Exercise material >>
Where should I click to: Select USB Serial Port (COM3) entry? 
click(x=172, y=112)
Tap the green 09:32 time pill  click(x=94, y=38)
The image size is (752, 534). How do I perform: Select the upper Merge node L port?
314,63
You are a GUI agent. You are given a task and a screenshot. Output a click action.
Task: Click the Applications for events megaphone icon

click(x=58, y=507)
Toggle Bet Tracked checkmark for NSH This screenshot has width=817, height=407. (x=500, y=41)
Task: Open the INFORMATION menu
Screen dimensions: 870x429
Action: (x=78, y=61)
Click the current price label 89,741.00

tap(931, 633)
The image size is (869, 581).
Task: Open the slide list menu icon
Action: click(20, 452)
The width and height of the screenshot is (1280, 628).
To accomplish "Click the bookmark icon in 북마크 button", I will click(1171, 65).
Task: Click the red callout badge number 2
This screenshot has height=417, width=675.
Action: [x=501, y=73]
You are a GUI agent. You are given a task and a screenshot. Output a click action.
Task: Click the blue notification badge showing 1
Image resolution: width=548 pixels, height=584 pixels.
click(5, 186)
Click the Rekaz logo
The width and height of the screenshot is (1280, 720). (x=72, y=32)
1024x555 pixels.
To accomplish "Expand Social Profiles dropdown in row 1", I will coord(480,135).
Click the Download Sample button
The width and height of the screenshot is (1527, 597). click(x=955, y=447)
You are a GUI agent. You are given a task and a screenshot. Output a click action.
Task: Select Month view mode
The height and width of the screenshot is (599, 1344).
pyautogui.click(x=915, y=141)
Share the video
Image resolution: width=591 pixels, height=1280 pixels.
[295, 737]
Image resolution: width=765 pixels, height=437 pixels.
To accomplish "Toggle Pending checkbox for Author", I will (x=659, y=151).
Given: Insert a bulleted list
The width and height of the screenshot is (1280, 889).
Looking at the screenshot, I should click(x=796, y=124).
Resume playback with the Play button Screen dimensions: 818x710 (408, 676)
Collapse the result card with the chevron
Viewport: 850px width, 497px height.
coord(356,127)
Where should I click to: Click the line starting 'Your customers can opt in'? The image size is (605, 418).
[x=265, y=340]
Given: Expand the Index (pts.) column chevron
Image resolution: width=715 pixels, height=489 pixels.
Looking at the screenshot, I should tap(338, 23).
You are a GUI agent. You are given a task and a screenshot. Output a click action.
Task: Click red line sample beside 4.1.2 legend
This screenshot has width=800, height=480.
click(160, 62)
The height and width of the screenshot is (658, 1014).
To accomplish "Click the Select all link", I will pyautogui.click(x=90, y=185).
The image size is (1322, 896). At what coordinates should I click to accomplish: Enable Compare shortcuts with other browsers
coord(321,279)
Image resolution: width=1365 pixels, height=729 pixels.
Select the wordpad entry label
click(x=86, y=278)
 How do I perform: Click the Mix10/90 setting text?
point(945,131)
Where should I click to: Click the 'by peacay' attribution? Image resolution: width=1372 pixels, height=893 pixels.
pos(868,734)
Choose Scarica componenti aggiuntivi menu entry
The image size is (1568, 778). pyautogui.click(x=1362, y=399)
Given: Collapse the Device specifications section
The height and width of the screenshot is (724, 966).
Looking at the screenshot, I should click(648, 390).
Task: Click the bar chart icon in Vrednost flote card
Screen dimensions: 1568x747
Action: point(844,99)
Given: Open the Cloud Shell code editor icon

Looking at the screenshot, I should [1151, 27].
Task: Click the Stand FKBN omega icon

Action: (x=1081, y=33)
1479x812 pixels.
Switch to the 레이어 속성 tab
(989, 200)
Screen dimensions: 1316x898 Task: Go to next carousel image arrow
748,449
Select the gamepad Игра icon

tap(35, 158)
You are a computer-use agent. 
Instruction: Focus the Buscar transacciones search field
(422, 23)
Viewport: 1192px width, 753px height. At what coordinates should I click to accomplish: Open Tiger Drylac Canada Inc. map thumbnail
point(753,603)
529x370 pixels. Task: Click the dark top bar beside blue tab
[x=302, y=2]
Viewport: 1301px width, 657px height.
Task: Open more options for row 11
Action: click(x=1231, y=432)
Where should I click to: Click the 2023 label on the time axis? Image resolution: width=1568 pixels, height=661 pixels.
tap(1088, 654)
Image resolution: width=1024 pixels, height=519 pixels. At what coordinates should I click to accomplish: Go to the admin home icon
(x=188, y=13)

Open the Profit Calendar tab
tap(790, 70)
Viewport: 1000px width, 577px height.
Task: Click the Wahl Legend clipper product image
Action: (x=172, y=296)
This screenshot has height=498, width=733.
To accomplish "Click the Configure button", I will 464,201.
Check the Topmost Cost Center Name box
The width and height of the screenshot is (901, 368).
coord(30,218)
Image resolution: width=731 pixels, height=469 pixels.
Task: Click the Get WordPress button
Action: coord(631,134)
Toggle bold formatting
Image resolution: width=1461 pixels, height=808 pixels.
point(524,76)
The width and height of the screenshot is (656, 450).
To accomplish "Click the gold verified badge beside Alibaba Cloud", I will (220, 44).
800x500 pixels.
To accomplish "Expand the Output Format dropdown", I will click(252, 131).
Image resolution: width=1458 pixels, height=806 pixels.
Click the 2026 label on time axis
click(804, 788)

Work order >> The answer should consist of every entry, repeated word for word.

Output below >>
Where should I click to: Select USB Serial Port (COM3) entry? 
click(x=172, y=112)
Tap the green 09:32 time pill  click(x=94, y=38)
The image size is (752, 534). How do I perform: Select the upper Merge node L port?
314,63
You are a GUI agent. You are given a task and a screenshot. Output a click action.
Task: Click the Applications for events megaphone icon

click(x=58, y=507)
Toggle Bet Tracked checkmark for NSH This screenshot has width=817, height=407. (x=500, y=41)
Task: Open the INFORMATION menu
Screen dimensions: 870x429
Action: (x=78, y=61)
Click the current price label 89,741.00

tap(931, 633)
The image size is (869, 581).
Task: Open the slide list menu icon
Action: click(20, 452)
The width and height of the screenshot is (1280, 628).
To accomplish "Click the bookmark icon in 북마크 button", I will click(1171, 65).
Task: Click the red callout badge number 2
This screenshot has height=417, width=675.
Action: [x=501, y=73]
You are a GUI agent. You are given a task and a screenshot. Output a click action.
Task: Click the blue notification badge showing 1
Image resolution: width=548 pixels, height=584 pixels.
click(5, 186)
Click the Rekaz logo
The width and height of the screenshot is (1280, 720). (x=72, y=32)
1024x555 pixels.
To accomplish "Expand Social Profiles dropdown in row 1", I will coord(480,135).
Click the Download Sample button
The width and height of the screenshot is (1527, 597). click(x=955, y=447)
You are a GUI agent. You are given a task and a screenshot. Output a click action.
Task: Select Month view mode
The height and width of the screenshot is (599, 1344).
pyautogui.click(x=915, y=141)
Share the video
Image resolution: width=591 pixels, height=1280 pixels.
[295, 737]
Image resolution: width=765 pixels, height=437 pixels.
To accomplish "Toggle Pending checkbox for Author", I will (x=659, y=151).
Given: Insert a bulleted list
The width and height of the screenshot is (1280, 889).
Looking at the screenshot, I should click(x=796, y=124).
Resume playback with the Play button Screen dimensions: 818x710 (408, 676)
Collapse the result card with the chevron
Viewport: 850px width, 497px height.
coord(356,127)
Where should I click to: Click the line starting 'Your customers can opt in'? The image size is (605, 418).
[x=265, y=340]
Given: Expand the Index (pts.) column chevron
Image resolution: width=715 pixels, height=489 pixels.
Looking at the screenshot, I should tap(338, 23).
You are a GUI agent. You are given a task and a screenshot. Output a click action.
Task: Click red line sample beside 4.1.2 legend
This screenshot has width=800, height=480.
click(160, 62)
The height and width of the screenshot is (658, 1014).
To accomplish "Click the Select all link", I will pyautogui.click(x=90, y=185).
The image size is (1322, 896). At what coordinates should I click to accomplish: Enable Compare shortcuts with other browsers
coord(321,279)
Image resolution: width=1365 pixels, height=729 pixels.
Select the wordpad entry label
click(x=86, y=278)
 How do I perform: Click the Mix10/90 setting text?
point(945,131)
Where should I click to: Click the 'by peacay' attribution? Image resolution: width=1372 pixels, height=893 pixels.
pos(868,734)
Choose Scarica componenti aggiuntivi menu entry
The image size is (1568, 778). pyautogui.click(x=1362, y=399)
Given: Collapse the Device specifications section
The height and width of the screenshot is (724, 966).
Looking at the screenshot, I should click(648, 390).
Task: Click the bar chart icon in Vrednost flote card
Screen dimensions: 1568x747
Action: point(844,99)
Given: Open the Cloud Shell code editor icon

Looking at the screenshot, I should [1151, 27].
Task: Click the Stand FKBN omega icon

Action: (x=1081, y=33)
1479x812 pixels.
Switch to the 레이어 속성 tab
(989, 200)
Screen dimensions: 1316x898 Task: Go to next carousel image arrow
748,449
Select the gamepad Игра icon

tap(35, 158)
You are a computer-use agent. 
Instruction: Focus the Buscar transacciones search field
(422, 23)
Viewport: 1192px width, 753px height. At what coordinates should I click to accomplish: Open Tiger Drylac Canada Inc. map thumbnail
point(753,603)
529x370 pixels. Task: Click the dark top bar beside blue tab
[x=302, y=2]
Viewport: 1301px width, 657px height.
Task: Open more options for row 11
Action: click(x=1231, y=432)
Where should I click to: Click the 2023 label on the time axis? Image resolution: width=1568 pixels, height=661 pixels.
tap(1088, 654)
Image resolution: width=1024 pixels, height=519 pixels. At what coordinates should I click to accomplish: Go to the admin home icon
(x=188, y=13)

Open the Profit Calendar tab
tap(790, 70)
Viewport: 1000px width, 577px height.
Task: Click the Wahl Legend clipper product image
Action: (x=172, y=296)
This screenshot has height=498, width=733.
To accomplish "Click the Configure button", I will 464,201.
Check the Topmost Cost Center Name box
The width and height of the screenshot is (901, 368).
coord(30,218)
Image resolution: width=731 pixels, height=469 pixels.
Task: Click the Get WordPress button
Action: coord(631,134)
Toggle bold formatting
Image resolution: width=1461 pixels, height=808 pixels.
point(524,76)
The width and height of the screenshot is (656, 450).
To accomplish "Click the gold verified badge beside Alibaba Cloud", I will (220, 44).
800x500 pixels.
To accomplish "Expand the Output Format dropdown", I will click(252, 131).
Image resolution: width=1458 pixels, height=806 pixels.
Click the 2026 label on time axis
click(804, 788)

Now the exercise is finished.